We’d like this decay to follow an inverse-square law, much like our field \(G\) above. We can look to our \(G\) field for guidance.

For a moment, let’s restrict to the 1-dimensional case, and let

\[ \tilde G(r) = -\frac{M}{r^2} \mathrm, \]

noting the similarity to \(G\) (the exponent in the denominator changes from 3 to 2 because, in the case of \(G\), the extra factor is used to normalize the direction vector \(\vec x\), which we need not do in the 1-dimensional case).

Now, letting \(M=1\) and taking \(dr\) a small change in \(r\), we know

\[ \begin{align} \tilde G(r + dr) & \approx \tilde G(r) + \left.\frac{d \tilde G}{dr}\right|_r dr \\ & = \tilde G(r) + \frac{2M}{r^3}dr \\ & = \tilde G(r) + \frac{2 (- \tilde G(r))}{r} dr \\ & = \tilde G(r) + \frac{2 (- \tilde G(r))}{\sqrt{M}(- \tilde G(r))^{-1/2}} dr \\ & = \tilde G(r) + \frac{2 (- \tilde G(r))^{3/2}}{\sqrt{M}} dr \\ & = \tilde G(r) + 2( -\tilde G(r))^{3/2} dr \mathrm. \end{align} \]

An important feature of this expression is that, except when \(\tilde G(r)=0\), we have \(G(r) < 0 < 2( -\tilde G(r))^{3/2} dr < |G(r)|\). All of this suggests that we take

\[ \begin{align} \alpha_s(\vec w) & = \left( \| \vec w \| - 2 \| \vec w \|^{3/2} s \right) \frac{\vec w}{\| \vec w \|} \\ & = \left(1 - 2\| \vec w \|^{1/2} s\right) \vec w \mathrm. \end{align} \]

This isn’t a derived equation; it was constructed, using the intuition and form from our analysis of \(\tilde G(r+dr)\). Note that we had to adjust the signs a bit (“\(-2\)”) to account for the fact that we are scaling the \(\vec w\) vector, while in our analysis above we were technically scaling the \(\mathbf 1\) “vector”. (If it still seems unmotivated, it may be instructive to repeat the \(\tilde G(r+dr)\) analysis, but written in terms of the “vector” \(\tilde G(r) / \|\tilde G(r)\|\)).

Does this definition behave as we’d like? This depends on \(s\). Our coordinates have us working with values \(s \in \{1, \sqrt{3}, 2\}\). Since we’d like \(2\|\vec w\|^{1/2}s < 1\), we obtain three constraints on our field (corresponding to our three \(s\) values). The tightest of these constraints occurs when \(s=2\):

\[ \|\vec w\| < \frac{1}{16} \]

What happens if our field violates this constraint? Tracing our reasoning, the result would be a vector which grows in magnitude as it propagates. This phenomena arises as a result of how we discretized space: if we had used smaller triangles, the phenomena would be less pronounced, and in the limit \(s \to 0\) we might expect this phenomena not to occur at all.
..............................
* Given instruction 1
Answer these from the passage on field decay:
(a) In the one-dimensional case, the exponent in the denominator changes from what number to what number?
(b) Which values of s do the coordinates have us working with?
(c) Which value of s gives the tightest constraint, and what is that constraint?
* Given instruction 2
Please carry on the passage on field decay, picking up after its final sentence.

* Recorded data
..............................
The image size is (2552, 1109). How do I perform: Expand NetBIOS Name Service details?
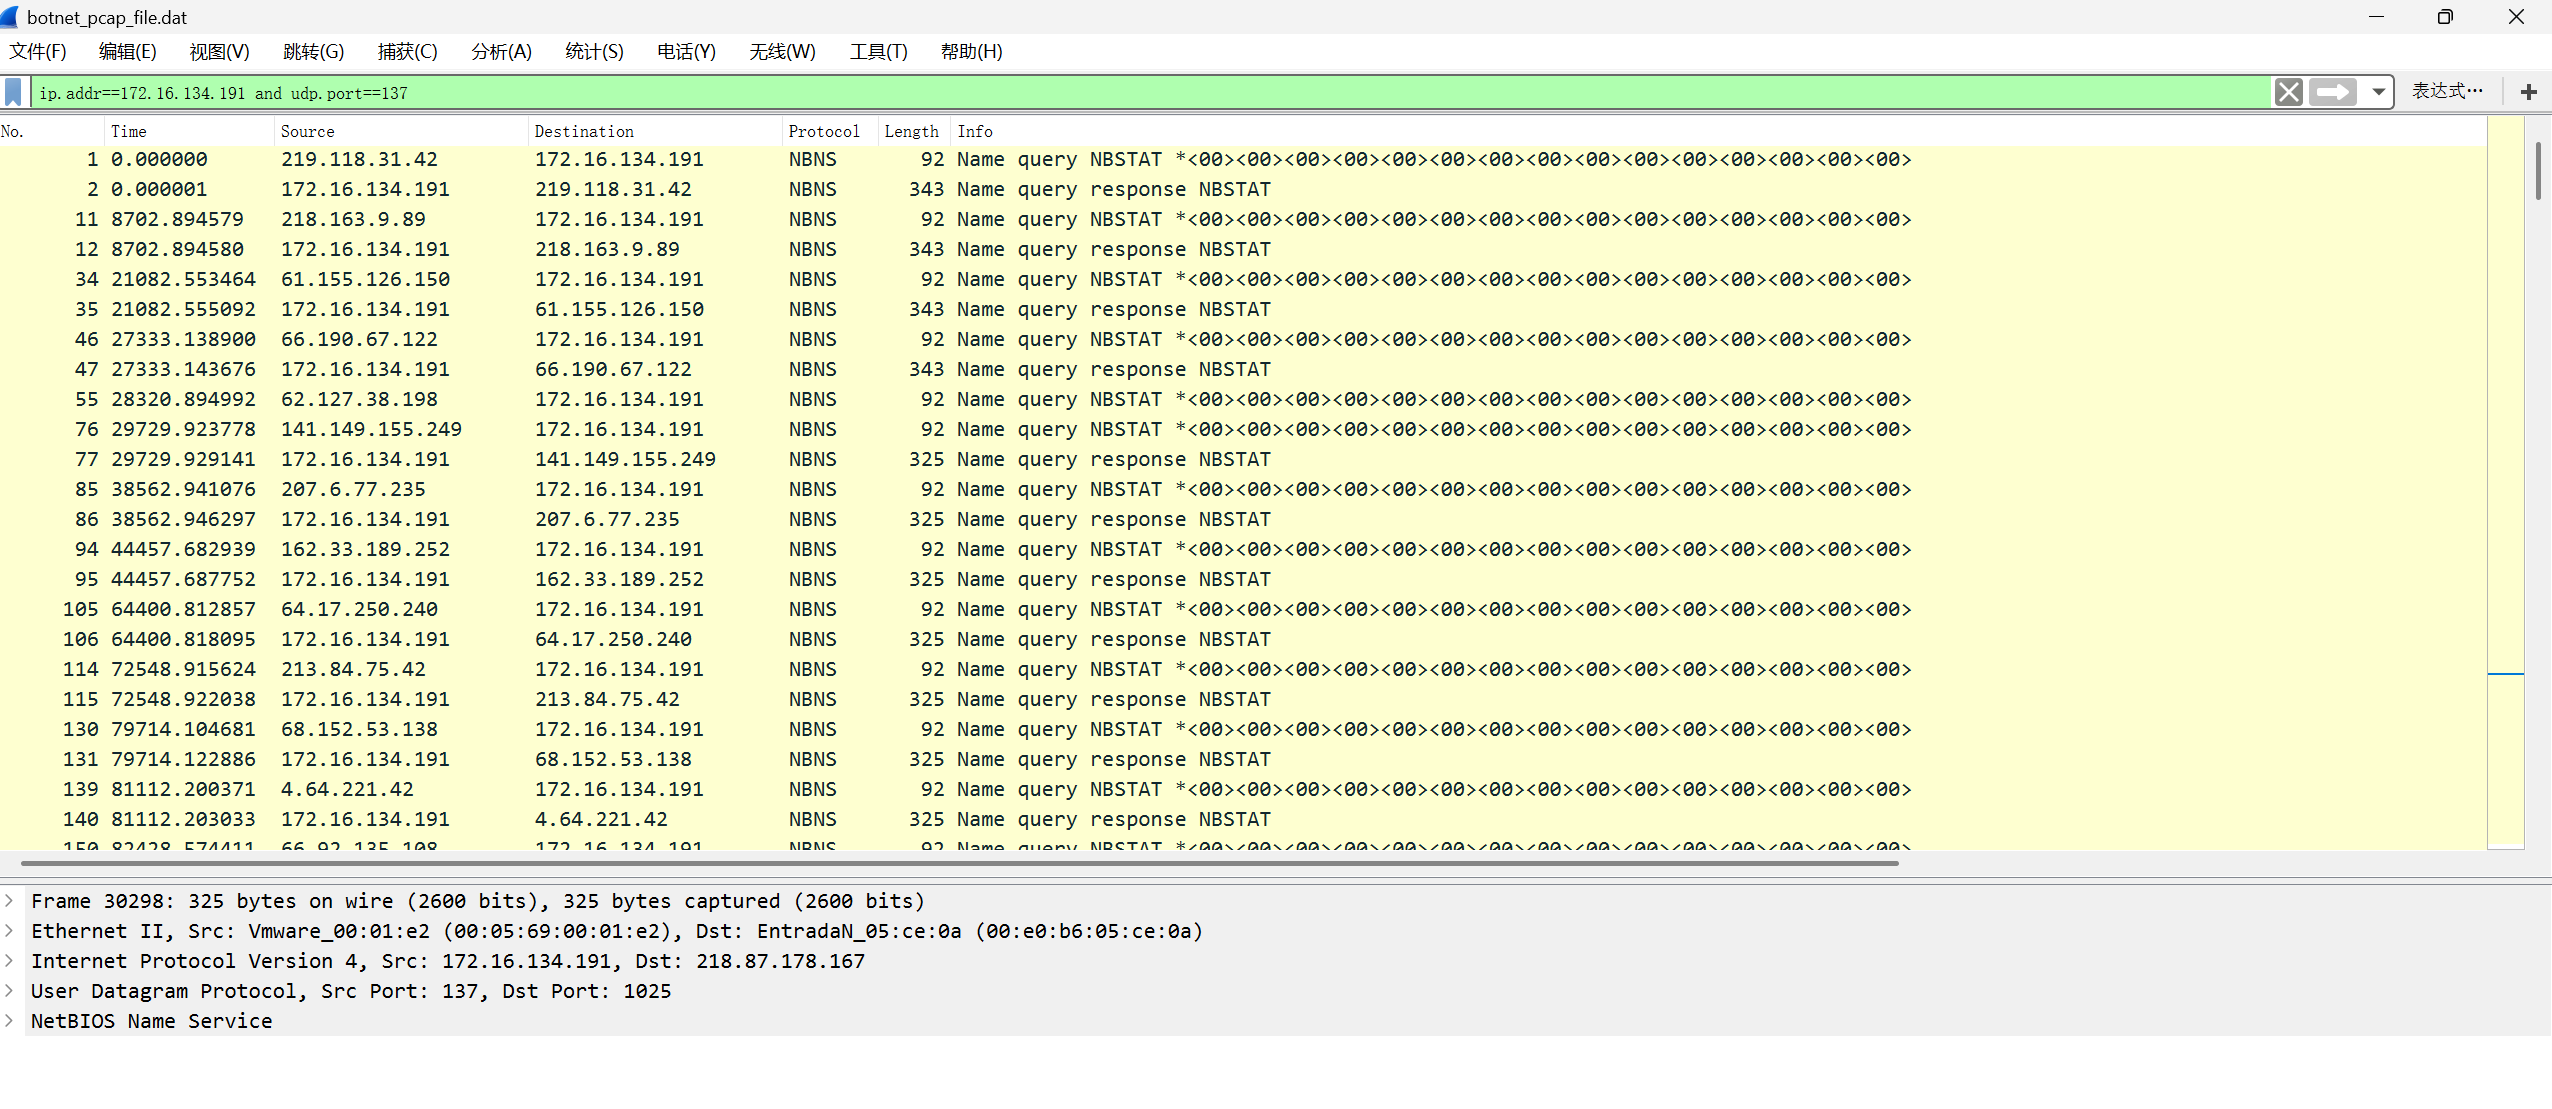[10, 1021]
..............................
* Written response 1
(a) From 3 to 2.
(b) s ∈ {1, √3, 2}.
(c) s = 2, giving ‖w‖ < 1/16.

* Written response 2
But we do not have the luxury of working with infinitesimal triangles. For now we’ll ignore the problem; perhaps later we will witness some amusing train wrecks because of it.

Well, now we have our \(\alpha_s\) functions, and our coordinate charts. Let’s get on to simulating it.

Local gravity simulation

Our simulation will consist of three arrays:

  • A buffer for \(W_t\)
  • A buffer for \(W_{t-1}\)
  • A buffer \(M_t\) tracking the mass within each triangle

Our arrays will be finite in dimension, meaning we need to deal with triangles at the boundary in some way. The simplest thing to do would be to set \(W_t(i,j)=\vec 0\) when \((i,j)\) is located on the boundary.

This is a bit unsatisfactory because of how this affects the neighboring interior triangles. When those triangles are stepped, they will always get the \(\vec 0\) vector from their neighbors on the boundary. Why does this matter per-se? When we step the \(W\) field, each triangle dissipates its vector to its neighbors; on the following step, each triangle samples its neighbor. During the sampling phase, part of the value obtained is the result of the dissipation. But triangles neighboring the boundary don’t get this full effect, because some of their neighbors are constant \(\vec 0\).

Sage code for the triangle diagrams

# Tested Sage Cloud 2014-12-23
dx = sqrt(3)/2
dy = 1/2
def tri_gen(i, j, fl_a, fl_b):
    aff_a = {-1: 1, 1: 0}[fl_a]
    aff_b = {-1: -1, 1: 0}[fl_b]
    orig = vector((i*dx, (3*j+aff_a+aff_b)*dy))
    a = orig + vector((0, fl_a * 2*dy))
    b = orig + vector((-dx, fl_a * -dy))
    c = orig + vector((dx, fl_a * -dy))
    tri = polygon([a, b, c], fill=False)
    t = text(str(orig) + "\n" + str(orig.norm().n(prec=11)) + "\nW" + str((i,j)), orig, fontsize=5)
    return tri + t

# We have two types of triangles: those pointing up and
# those pointing down. The way we draw them depends on the
# type of triange at the origin. If the origin is up,
# then use the _as_up functions. If the origin is down,
# use the _as_down functions.
def tri_up_as_up((i, j)):
    return tri_gen(i, j, 1, 1)
def tri_down_as_up((i, j)):
    return tri_gen(i, j, -1, 1)
def tri_up_as_down((i, j)):
    return tri_gen(i, j, 1, -1)
def tri_down_as_down((i, j)):
    return tri_gen(i, j, -1, -1)

# An "up" origin:
# radius 0
diagram = tri_up_as_up((0, 0))
# radius 1
for pt in [(-1, 0), (1, 0),  (0, -1)]:
    diagram += tri_down_as_up(pt)
# radius sqrt(3)
for pt in [(-1, 1), (1, 1), (-2, 0), (2, 0), (-1, -1), (1, -1)]:
    diagram += tri_up_as_up(pt)
# radius 2
for pt in [(0, 1), (-2, -1), (2, -1)]:
    diagram += tri_down_as_up(pt)
show (diagram, axes=False)

# A "down" origin:
# radius 0
diagram = tri_down_as_down((0, 0))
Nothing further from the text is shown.